Trade brought prosperity to many of the trading sultanates which lined the coast of the archipelago and peninsula.

September 15, 2019

The Spanish ambitions in the Philippines apart, European trade interests brought prosperity to many of the trading sultanates which lined the coast of the archipelago and peninsula.

Even with the arrival of the Dutch and the English trading monopolies, the Dutch Vereenigde Oostasiatische Compagnie (VoC) and the English East India Company (EIC), competition was between each other for access to the pepper, spices and other products of the region.

But for the Dutch in particular, this quickly morphed into demand to suppress the free trading spirit of states such as Makassar, whose sultan was known for religious tolerance as well as freedom of the seas.

Most notably the Dutch used great brutality, deporting whole populations, to get control of the Banda islands, a source of nutmeg.

Even so, the general growth of trade saw the expansion of ports and particularly of Batavia (Jakarta) and Manila and continued prosperity for others such as Melaka, which was seized by the Dutch, Aceh, Johor and Demak.

These attracted Chinese artisans as well as traders, leading to occasional violence against them in which the Europeans as well as local people participated.

In time, fierce competition, especially from the English, reduced profits from trade itself and persuaded the Dutch to extend their rule in Java to force the production of crops for export.

English naval dominance

English naval dominance from the 18th century together with the expansion of EIC control of Bengal and a tea-led boom in China trade saw the English look for port footholds, Bengkulu and Penang.

But it was the industrial revolution which drove the most dramatic change, demand for materials driving mining and plantation development.

At first this was under the control of the local sultans but led to increasing direct intervention in local politics, the Dutch ending the autonomy of local rulers in Sumatra and the eastern island and the British in the Malay states.

The latter also established a free port in Singapore in 1819, which immediately attracted all regional traders, Chinese in particular as their numbers swelled dramatically in the second half of the century as the mines and plantations needed labor — always a scarce commodity in the archipelago.

This also coincided with rivalries between European powers which was behind the global imperialist push at the end of the century.

The net result of these developments was to obliterate the political and economic power of the indigenous rulers with western companies controlling the large modern sectors of the economy and Chinese moving into much of the local shipping and distribution trade across the region.

The once formidable roles of the Bugis traders from Sulawesi and the Sulu sultanate became ever more marginal.

New players

The 20th century saw new dominant players from outside the region, notably Japan and the United States, but political independence after 1945 did little to restore indigenous economic clout.

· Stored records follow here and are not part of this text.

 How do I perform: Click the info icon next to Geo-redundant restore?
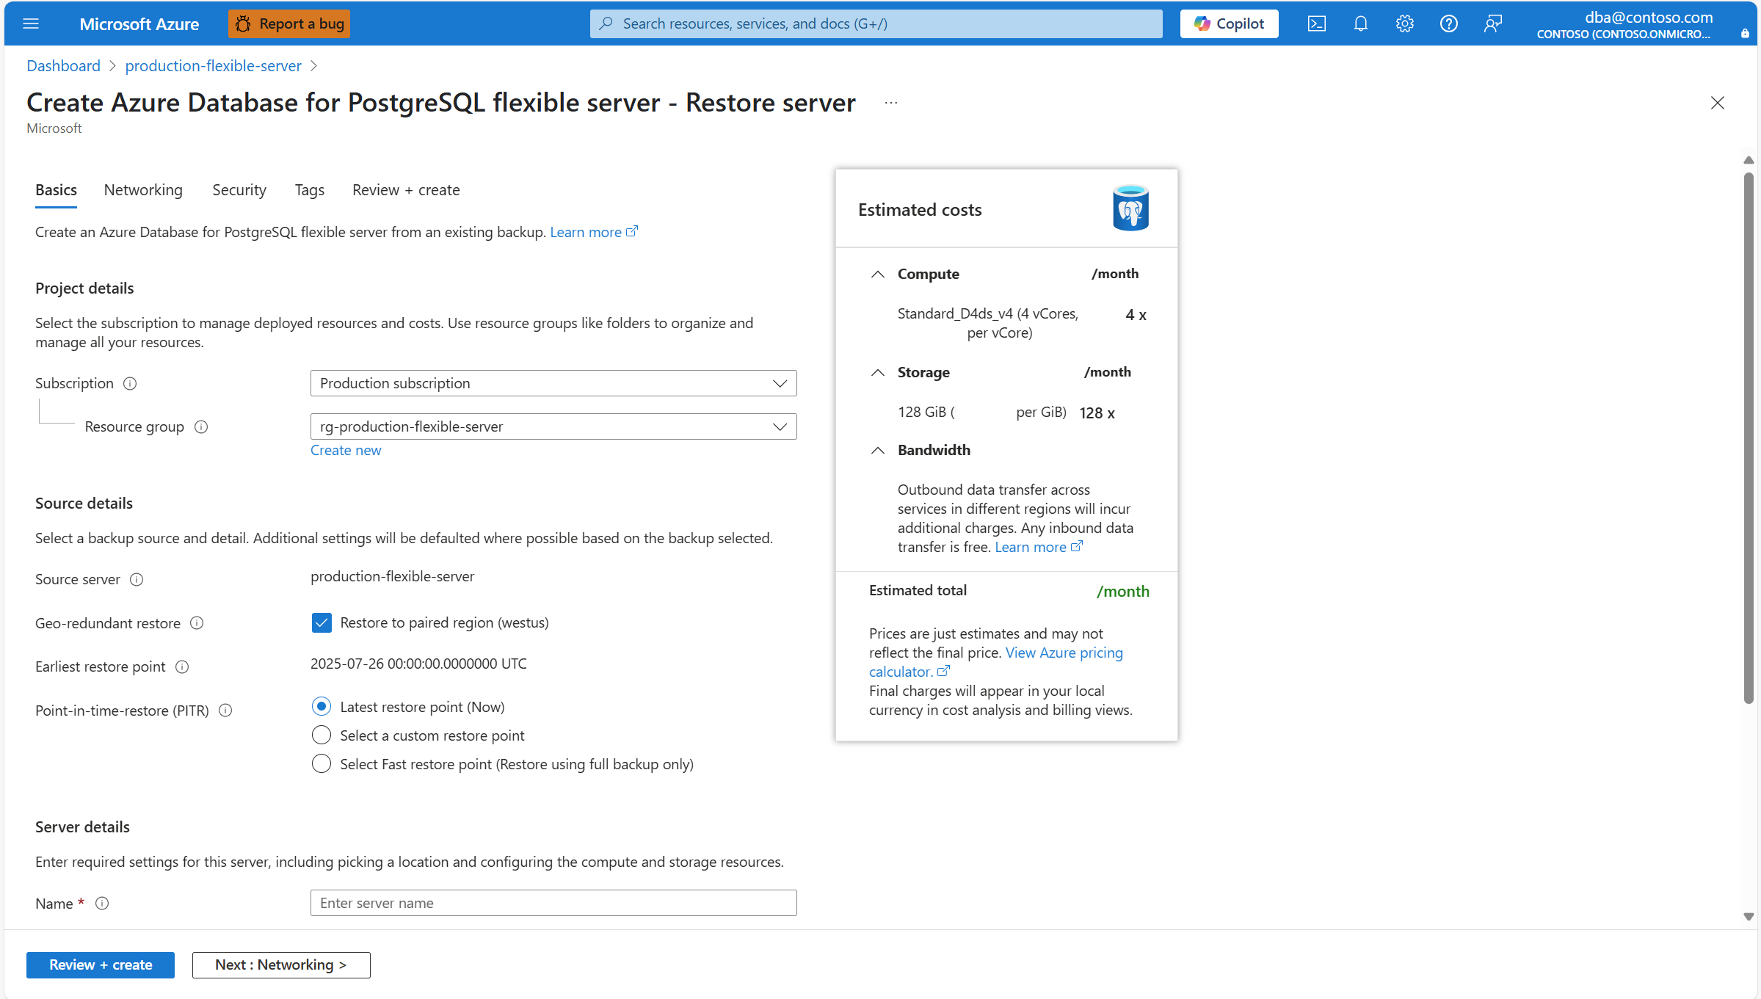(x=197, y=623)
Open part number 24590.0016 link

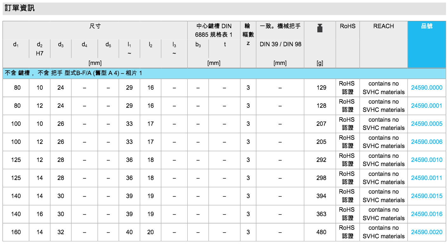click(x=426, y=214)
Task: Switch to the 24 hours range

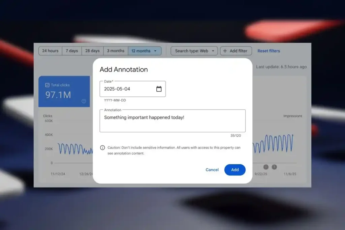Action: pyautogui.click(x=50, y=51)
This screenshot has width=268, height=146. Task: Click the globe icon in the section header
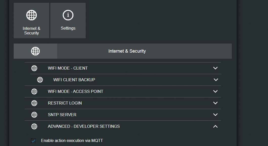pyautogui.click(x=35, y=51)
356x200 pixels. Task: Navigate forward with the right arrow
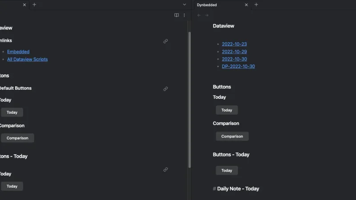pyautogui.click(x=206, y=15)
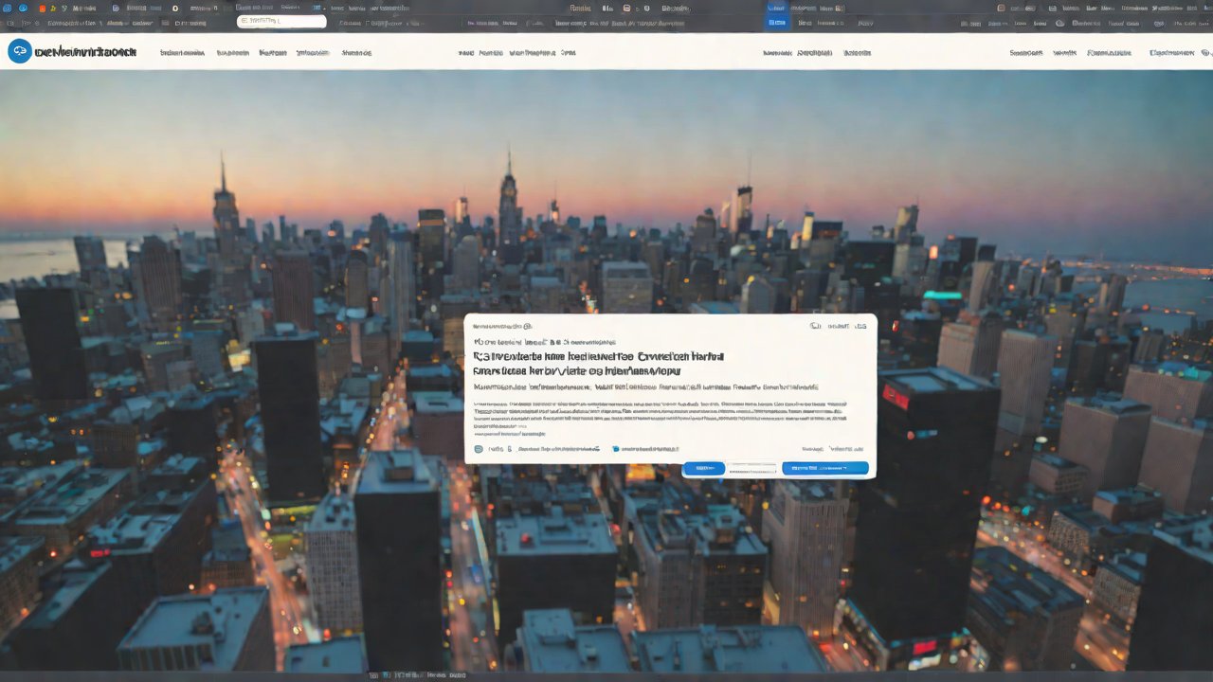Open the last navigation item on the header's right
Screen dimensions: 1213x682
coord(1171,53)
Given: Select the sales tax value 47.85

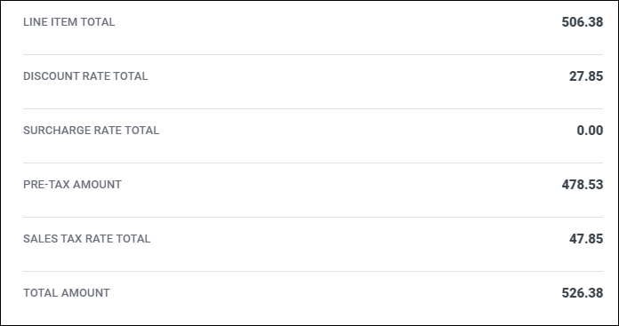Looking at the screenshot, I should click(x=586, y=238).
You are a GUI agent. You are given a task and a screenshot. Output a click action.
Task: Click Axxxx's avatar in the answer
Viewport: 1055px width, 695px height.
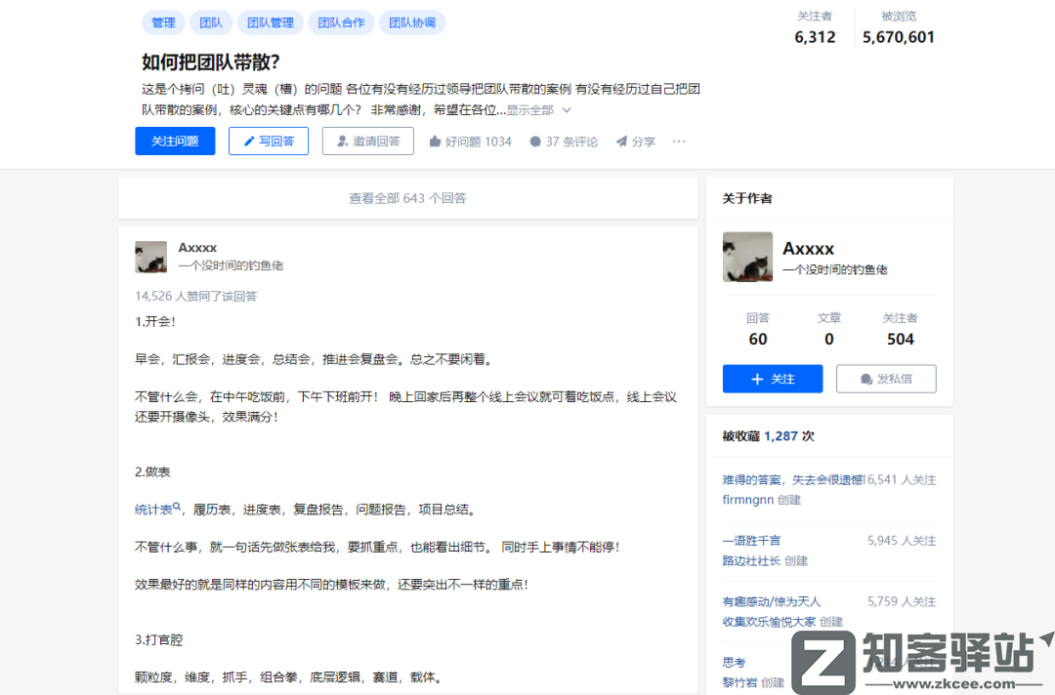point(150,258)
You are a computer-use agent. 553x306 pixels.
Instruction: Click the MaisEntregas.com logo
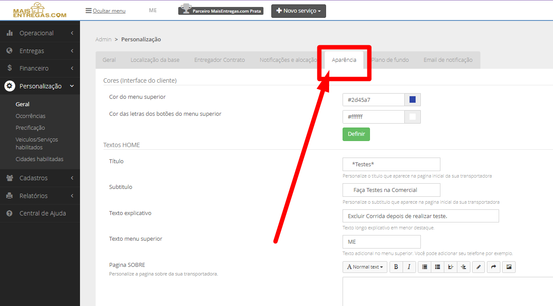click(x=40, y=10)
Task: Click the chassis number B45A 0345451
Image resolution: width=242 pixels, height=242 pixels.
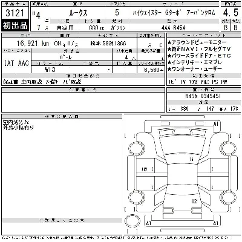Action: click(x=203, y=96)
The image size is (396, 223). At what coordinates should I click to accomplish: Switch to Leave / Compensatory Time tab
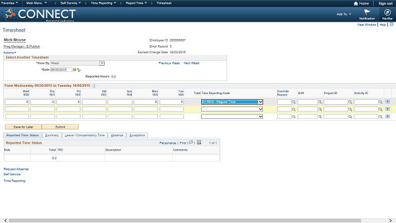coord(85,135)
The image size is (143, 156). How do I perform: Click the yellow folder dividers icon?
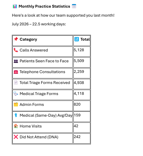click(x=16, y=105)
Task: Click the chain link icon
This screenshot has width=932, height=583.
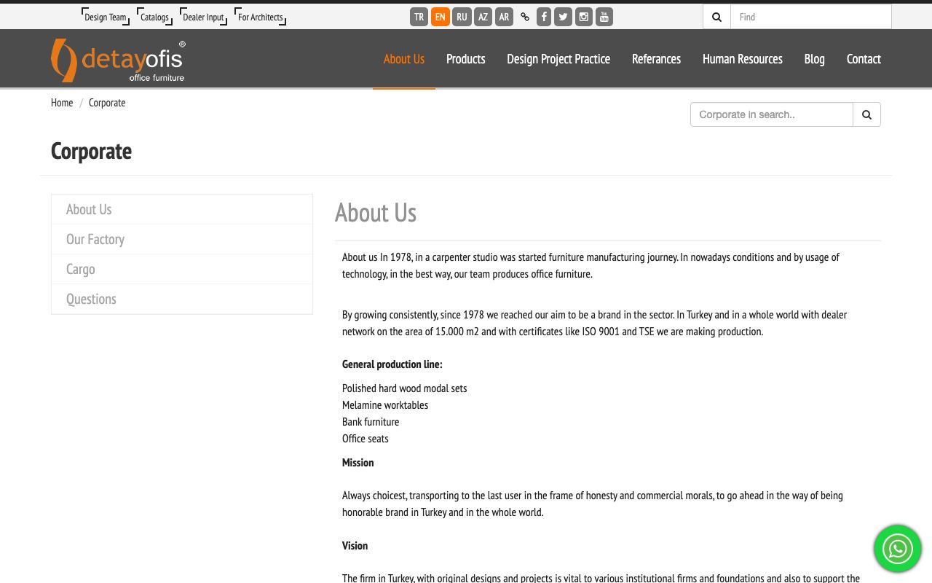Action: tap(525, 17)
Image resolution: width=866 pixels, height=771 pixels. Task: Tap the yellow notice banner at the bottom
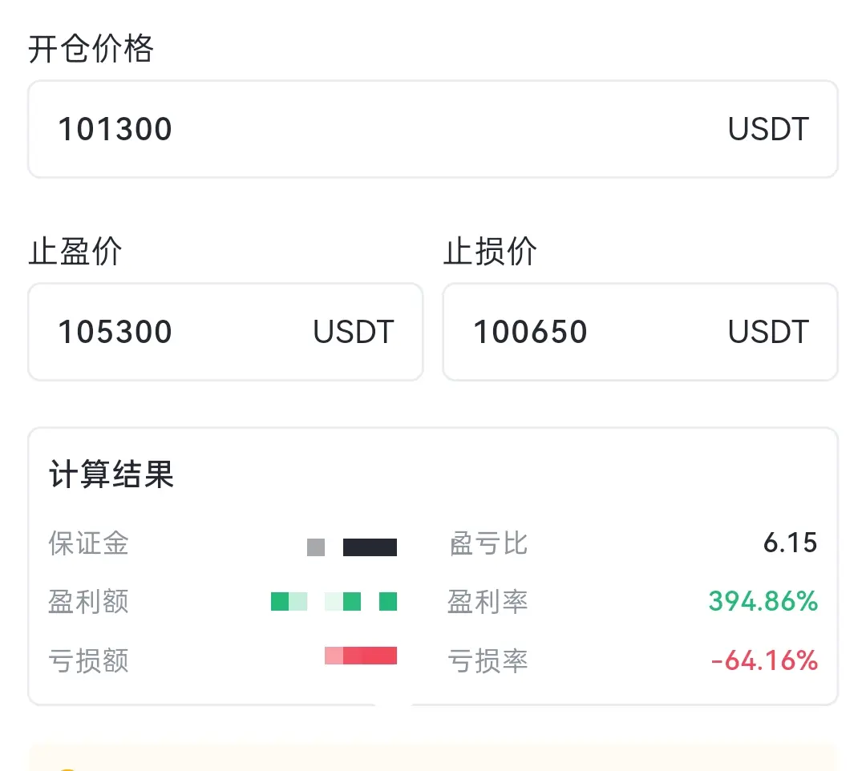pyautogui.click(x=433, y=758)
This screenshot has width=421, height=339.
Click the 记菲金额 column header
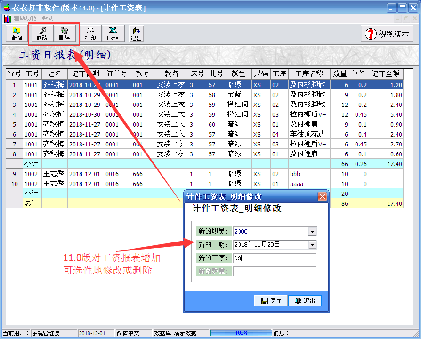click(x=385, y=74)
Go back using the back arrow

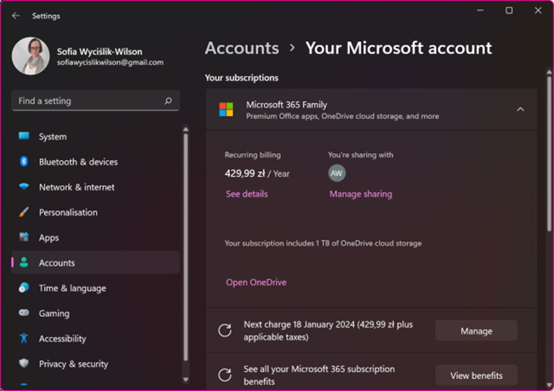coord(15,15)
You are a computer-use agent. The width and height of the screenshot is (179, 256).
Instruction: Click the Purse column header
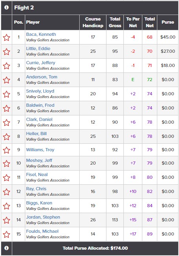(x=168, y=22)
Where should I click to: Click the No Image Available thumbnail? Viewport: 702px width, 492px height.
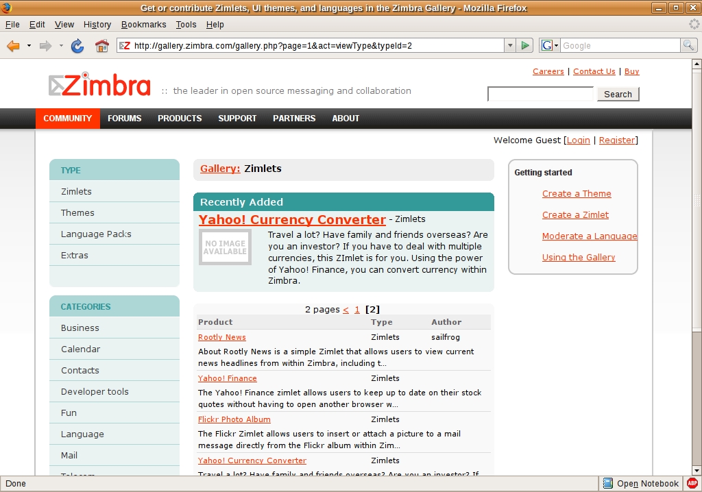click(225, 247)
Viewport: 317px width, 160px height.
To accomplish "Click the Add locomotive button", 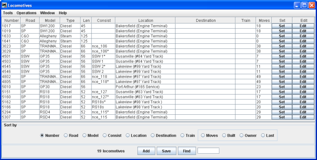I will (146, 151).
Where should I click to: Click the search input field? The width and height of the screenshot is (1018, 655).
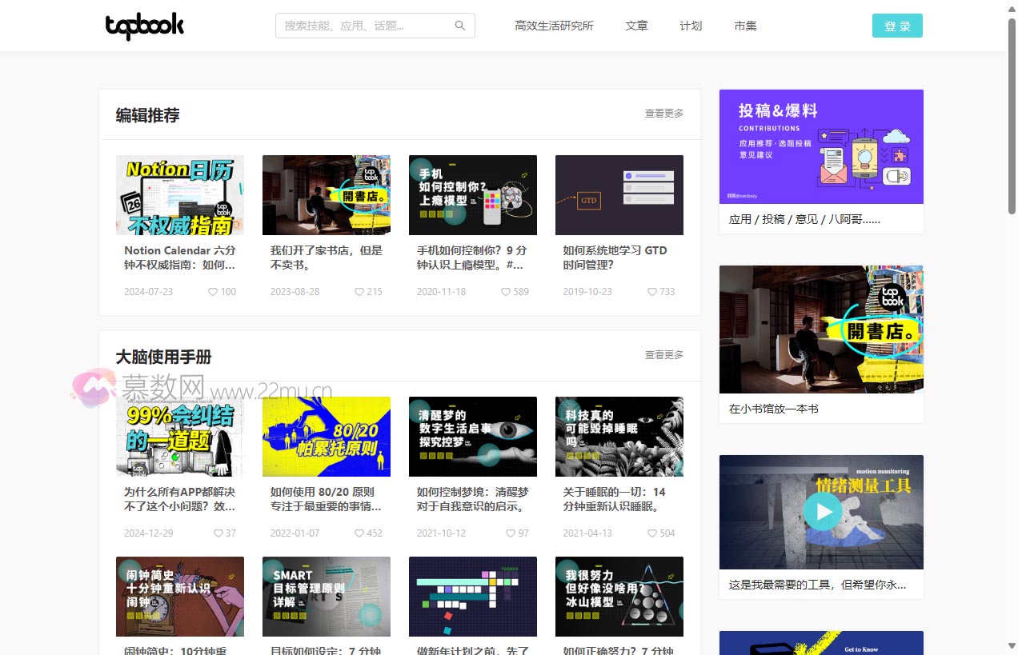point(360,25)
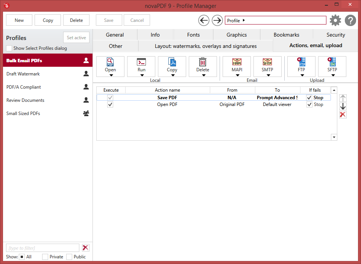361x264 pixels.
Task: Click the MAPI email action icon
Action: click(237, 63)
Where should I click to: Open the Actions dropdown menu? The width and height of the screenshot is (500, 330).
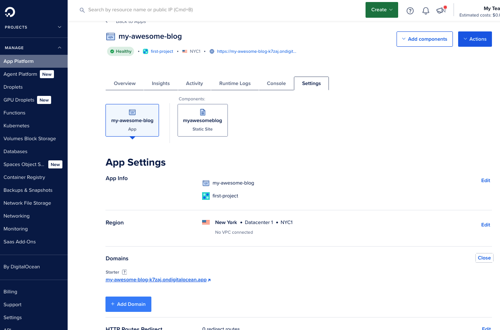pyautogui.click(x=475, y=39)
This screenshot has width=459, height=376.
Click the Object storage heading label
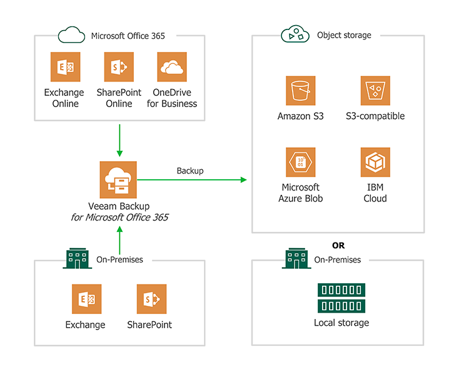pyautogui.click(x=344, y=35)
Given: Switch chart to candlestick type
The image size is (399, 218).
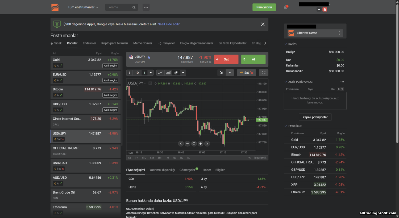Looking at the screenshot, I should click(x=176, y=73).
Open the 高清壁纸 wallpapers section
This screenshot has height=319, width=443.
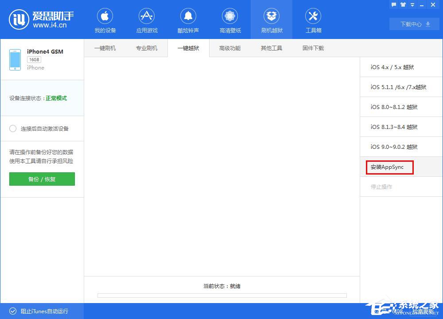click(230, 19)
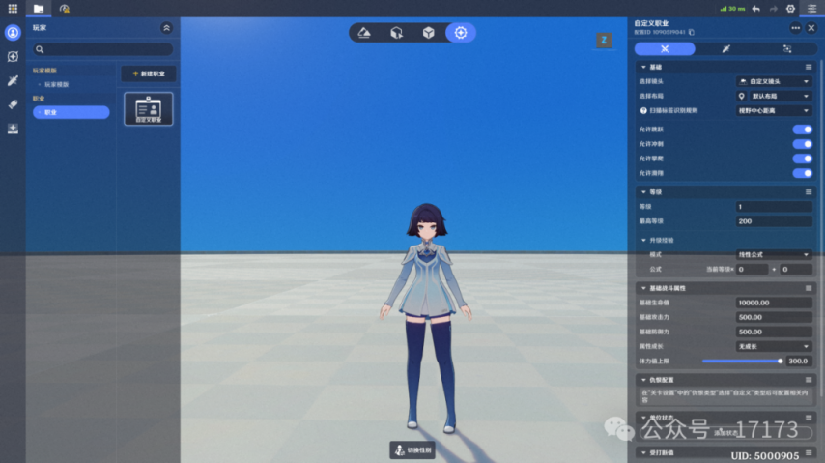Toggle the 允许跳跃 switch
This screenshot has width=825, height=463.
tap(802, 129)
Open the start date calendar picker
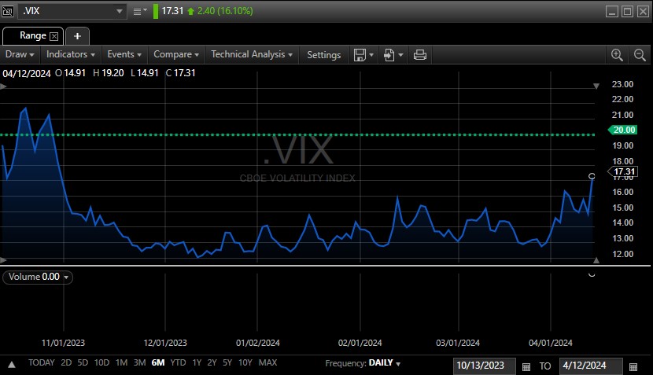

There was a short-lived dream in the 1960s for a pan-Malay Maphilindo (federation of Malaya, Philippine and Indonesia), but any sense of Austronesian solidarity was a undermined by the need of newly created, post-colonial states to focus on “nation-building” and, from the early 1980s, an increase in Muslim identity politics, especially in Malaysia.

However, concerns about China and a gradual reduction in the U.S./Pacific orientation of the Philippines may be slowly changing perceptions.

China’s claims to the South China Sea are at odds with the history of sailing and trading over more than 2,000 years, and the fact that only about 30% of its coastline is Chinese (including Taiwan).

Despite the loss of Taiwan and the southern Vietnam coast, it is still predominantly a Malay/Austronesian sea.

Meanwhile, the seafaring peoples of the archipelago continue to be the biggest source of crews for the world’s merchant ships, albeit seldom as owners or masters.

Takeaways

Trade brought prosperity to many of the trading sultanates which lined the coast of the archipelago and peninsula.

China’s claims to the South China Sea are at odds with the history of sailing and trading over more than 2,000 years.

The 20th century saw new dominant players from outside the region, notably Japan and the US.